**Provided data:**
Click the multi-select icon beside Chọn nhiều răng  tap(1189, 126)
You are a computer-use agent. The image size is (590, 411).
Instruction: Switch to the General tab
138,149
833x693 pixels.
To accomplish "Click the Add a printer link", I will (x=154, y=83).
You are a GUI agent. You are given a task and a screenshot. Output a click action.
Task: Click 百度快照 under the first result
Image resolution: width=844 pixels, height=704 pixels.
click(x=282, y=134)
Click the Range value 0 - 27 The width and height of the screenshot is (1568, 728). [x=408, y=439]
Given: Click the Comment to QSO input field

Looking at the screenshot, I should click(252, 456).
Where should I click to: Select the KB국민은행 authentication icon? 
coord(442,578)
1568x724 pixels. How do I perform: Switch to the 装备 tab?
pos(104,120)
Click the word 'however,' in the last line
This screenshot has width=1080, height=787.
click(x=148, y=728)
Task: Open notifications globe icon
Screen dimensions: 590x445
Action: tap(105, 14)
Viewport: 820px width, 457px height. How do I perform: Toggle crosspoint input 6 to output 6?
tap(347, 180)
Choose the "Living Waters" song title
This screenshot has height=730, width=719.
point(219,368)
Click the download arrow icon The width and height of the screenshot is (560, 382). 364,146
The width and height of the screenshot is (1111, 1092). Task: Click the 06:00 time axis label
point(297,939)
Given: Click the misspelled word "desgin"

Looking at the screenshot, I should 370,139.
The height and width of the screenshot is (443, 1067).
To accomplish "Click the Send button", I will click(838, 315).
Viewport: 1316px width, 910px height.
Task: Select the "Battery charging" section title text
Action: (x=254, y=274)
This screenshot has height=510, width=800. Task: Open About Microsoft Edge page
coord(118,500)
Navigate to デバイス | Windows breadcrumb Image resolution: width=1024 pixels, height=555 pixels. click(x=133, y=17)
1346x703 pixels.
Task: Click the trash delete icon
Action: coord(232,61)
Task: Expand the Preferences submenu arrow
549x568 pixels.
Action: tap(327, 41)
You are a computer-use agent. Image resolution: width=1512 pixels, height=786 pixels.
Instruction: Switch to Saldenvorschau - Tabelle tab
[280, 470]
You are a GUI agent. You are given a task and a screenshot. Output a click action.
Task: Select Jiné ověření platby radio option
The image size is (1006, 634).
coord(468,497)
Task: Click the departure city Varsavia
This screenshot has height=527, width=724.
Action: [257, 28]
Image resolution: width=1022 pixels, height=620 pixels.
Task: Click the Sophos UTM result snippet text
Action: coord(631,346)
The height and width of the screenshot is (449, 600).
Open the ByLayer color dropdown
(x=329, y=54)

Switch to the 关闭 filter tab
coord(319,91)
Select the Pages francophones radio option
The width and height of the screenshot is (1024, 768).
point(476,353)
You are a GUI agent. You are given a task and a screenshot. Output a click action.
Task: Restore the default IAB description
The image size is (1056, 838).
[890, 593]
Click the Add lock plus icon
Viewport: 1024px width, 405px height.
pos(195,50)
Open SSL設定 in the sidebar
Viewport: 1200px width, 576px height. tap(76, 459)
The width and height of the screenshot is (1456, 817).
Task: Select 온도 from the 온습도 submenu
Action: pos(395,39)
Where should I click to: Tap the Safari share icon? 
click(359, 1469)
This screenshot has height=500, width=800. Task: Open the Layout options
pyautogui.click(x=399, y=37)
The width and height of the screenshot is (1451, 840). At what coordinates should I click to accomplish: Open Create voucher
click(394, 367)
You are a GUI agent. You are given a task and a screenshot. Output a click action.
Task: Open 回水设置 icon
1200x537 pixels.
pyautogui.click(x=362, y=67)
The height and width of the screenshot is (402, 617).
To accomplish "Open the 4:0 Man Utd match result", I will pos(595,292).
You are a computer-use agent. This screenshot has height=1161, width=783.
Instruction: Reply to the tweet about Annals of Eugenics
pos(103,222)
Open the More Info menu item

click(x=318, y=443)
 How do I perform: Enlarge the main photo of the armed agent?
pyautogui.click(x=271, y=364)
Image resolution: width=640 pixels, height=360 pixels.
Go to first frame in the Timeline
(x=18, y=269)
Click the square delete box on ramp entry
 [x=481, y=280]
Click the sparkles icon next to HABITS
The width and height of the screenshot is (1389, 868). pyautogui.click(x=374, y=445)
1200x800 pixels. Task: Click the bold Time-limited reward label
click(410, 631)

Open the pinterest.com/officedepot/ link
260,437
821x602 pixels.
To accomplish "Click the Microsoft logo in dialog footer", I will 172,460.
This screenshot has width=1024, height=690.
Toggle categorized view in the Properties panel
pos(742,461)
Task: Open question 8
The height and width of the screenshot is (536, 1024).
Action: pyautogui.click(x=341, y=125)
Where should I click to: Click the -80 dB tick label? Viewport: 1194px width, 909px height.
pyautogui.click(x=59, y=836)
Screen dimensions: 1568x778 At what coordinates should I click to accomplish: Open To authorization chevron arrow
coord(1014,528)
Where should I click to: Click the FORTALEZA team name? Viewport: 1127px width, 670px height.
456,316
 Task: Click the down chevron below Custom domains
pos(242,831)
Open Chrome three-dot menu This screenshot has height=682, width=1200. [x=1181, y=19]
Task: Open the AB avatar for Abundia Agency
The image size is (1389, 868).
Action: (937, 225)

**Instructions to follow:** After the last line, print all the entries once again, unchanged.

**Result for this exercise:**
Click the multi-select icon beside Chọn nhiều răng  tap(1189, 126)
You are a computer-use agent. The image size is (590, 411).
Instruction: Switch to the General tab
138,149
833x693 pixels.
To accomplish "Click the Add a printer link", I will (x=154, y=83).
You are a GUI agent. You are given a task and a screenshot. Output a click action.
Task: Click 百度快照 under the first result
Image resolution: width=844 pixels, height=704 pixels.
click(x=282, y=134)
Click the Range value 0 - 27 The width and height of the screenshot is (1568, 728). [x=408, y=439]
Given: Click the Comment to QSO input field

Looking at the screenshot, I should click(252, 456).
Where should I click to: Select the KB국민은행 authentication icon? 
coord(442,578)
1568x724 pixels. How do I perform: Switch to the 装备 tab?
pos(104,120)
Click the word 'however,' in the last line
This screenshot has width=1080, height=787.
click(x=148, y=728)
Task: Open notifications globe icon
Screen dimensions: 590x445
Action: tap(105, 14)
Viewport: 820px width, 457px height. How do I perform: Toggle crosspoint input 6 to output 6?
tap(347, 180)
Choose the "Living Waters" song title
This screenshot has height=730, width=719.
point(219,368)
Click the download arrow icon The width and height of the screenshot is (560, 382). 364,146
The width and height of the screenshot is (1111, 1092). Task: Click the 06:00 time axis label
point(297,939)
Given: Click the misspelled word "desgin"

Looking at the screenshot, I should 370,139.
The height and width of the screenshot is (443, 1067).
To accomplish "Click the Send button", I will click(838, 315).
Viewport: 1316px width, 910px height.
Task: Select the "Battery charging" section title text
Action: (x=254, y=274)
This screenshot has height=510, width=800. Task: Open About Microsoft Edge page
coord(118,500)
Navigate to デバイス | Windows breadcrumb Image resolution: width=1024 pixels, height=555 pixels. click(x=133, y=17)
1346x703 pixels.
Task: Click the trash delete icon
Action: coord(232,61)
Task: Expand the Preferences submenu arrow
549x568 pixels.
Action: tap(327, 41)
You are a computer-use agent. Image resolution: width=1512 pixels, height=786 pixels.
Instruction: Switch to Saldenvorschau - Tabelle tab
[280, 470]
You are a GUI agent. You are given a task and a screenshot. Output a click action.
Task: Select Jiné ověření platby radio option
The image size is (1006, 634).
coord(468,497)
Task: Click the departure city Varsavia
This screenshot has height=527, width=724.
Action: [257, 28]
Image resolution: width=1022 pixels, height=620 pixels.
Task: Click the Sophos UTM result snippet text
Action: coord(631,346)
The height and width of the screenshot is (449, 600).
Open the ByLayer color dropdown
(x=329, y=54)

Switch to the 关闭 filter tab
coord(319,91)
Select the Pages francophones radio option
The width and height of the screenshot is (1024, 768).
point(476,353)
You are a GUI agent. You are given a task and a screenshot. Output a click action.
Task: Restore the default IAB description
The image size is (1056, 838).
[890, 593]
Click the Add lock plus icon
Viewport: 1024px width, 405px height.
pos(195,50)
Open SSL設定 in the sidebar
Viewport: 1200px width, 576px height. tap(76, 459)
The width and height of the screenshot is (1456, 817).
Task: Select 온도 from the 온습도 submenu
Action: pos(395,39)
Where should I click to: Tap the Safari share icon? 
click(359, 1469)
This screenshot has height=500, width=800. Task: Open the Layout options
pyautogui.click(x=399, y=37)
The width and height of the screenshot is (1451, 840). At what coordinates should I click to accomplish: Open Create voucher
click(394, 367)
You are a GUI agent. You are given a task and a screenshot. Output a click action.
Task: Open 回水设置 icon
1200x537 pixels.
pyautogui.click(x=362, y=67)
The height and width of the screenshot is (402, 617).
To accomplish "Open the 4:0 Man Utd match result", I will pos(595,292).
You are a computer-use agent. This screenshot has height=1161, width=783.
Instruction: Reply to the tweet about Annals of Eugenics
pos(103,222)
Open the More Info menu item

click(x=318, y=443)
 How do I perform: Enlarge the main photo of the armed agent?
pyautogui.click(x=271, y=364)
Image resolution: width=640 pixels, height=360 pixels.
Go to first frame in the Timeline
(x=18, y=269)
Click the square delete box on ramp entry
 [x=481, y=280]
Click the sparkles icon next to HABITS
The width and height of the screenshot is (1389, 868). pyautogui.click(x=374, y=445)
1200x800 pixels. Task: Click the bold Time-limited reward label
click(410, 631)

Open the pinterest.com/officedepot/ link
260,437
821x602 pixels.
To accomplish "Click the Microsoft logo in dialog footer", I will 172,460.
This screenshot has width=1024, height=690.
Toggle categorized view in the Properties panel
pos(742,461)
Task: Open question 8
The height and width of the screenshot is (536, 1024).
Action: pyautogui.click(x=341, y=125)
Where should I click to: Click the -80 dB tick label? Viewport: 1194px width, 909px height.
pyautogui.click(x=59, y=836)
Screen dimensions: 1568x778 At what coordinates should I click to accomplish: Open To authorization chevron arrow
coord(1014,528)
Where should I click to: Click the FORTALEZA team name? Viewport: 1127px width, 670px height.
456,316
 Task: Click the down chevron below Custom domains
pos(242,831)
Open Chrome three-dot menu This screenshot has height=682, width=1200. [x=1181, y=19]
Task: Open the AB avatar for Abundia Agency
The image size is (1389, 868).
Action: (937, 225)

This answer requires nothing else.